Brief -> Print nothing except the lines of the listing below from the line with "Comunicazioni dei dati" to the line with "[button] (154, 815)", each exactly as written, both ends included.

Data supplied ->

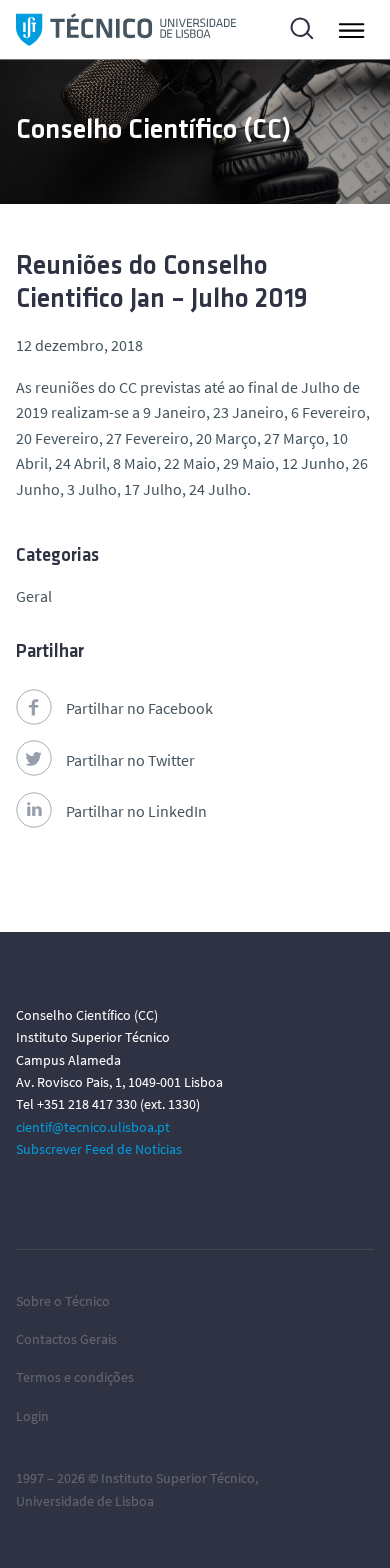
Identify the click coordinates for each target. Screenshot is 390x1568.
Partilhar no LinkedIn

--

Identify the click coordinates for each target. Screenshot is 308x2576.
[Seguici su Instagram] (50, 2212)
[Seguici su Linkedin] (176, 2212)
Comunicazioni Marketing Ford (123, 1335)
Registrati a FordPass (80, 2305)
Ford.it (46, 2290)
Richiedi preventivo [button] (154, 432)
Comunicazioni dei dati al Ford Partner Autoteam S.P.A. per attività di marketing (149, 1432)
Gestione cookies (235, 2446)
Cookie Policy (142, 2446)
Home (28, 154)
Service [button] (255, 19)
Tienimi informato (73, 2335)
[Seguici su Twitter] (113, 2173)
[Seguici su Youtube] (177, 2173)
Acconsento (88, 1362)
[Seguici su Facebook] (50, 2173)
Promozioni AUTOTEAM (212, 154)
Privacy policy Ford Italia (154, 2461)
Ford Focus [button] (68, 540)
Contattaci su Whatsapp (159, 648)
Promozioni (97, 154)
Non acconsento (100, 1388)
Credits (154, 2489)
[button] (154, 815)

Output of the exercise ->
Comunicazioni dei dati al Ford Partner Autoteam S.P.A. per attività di marketing (149, 1432)
Gestione cookies (235, 2446)
Cookie Policy (142, 2446)
Home (28, 154)
Service [button] (255, 19)
Tienimi informato (73, 2335)
[Seguici su Twitter] (113, 2173)
[Seguici su Youtube] (177, 2173)
Acconsento (88, 1362)
[Seguici su Facebook] (50, 2173)
Promozioni AUTOTEAM (212, 154)
Privacy policy Ford Italia (154, 2461)
Ford Focus [button] (68, 540)
Contattaci su Whatsapp (159, 648)
Promozioni (97, 154)
Non acconsento (100, 1388)
Credits (154, 2489)
[button] (154, 815)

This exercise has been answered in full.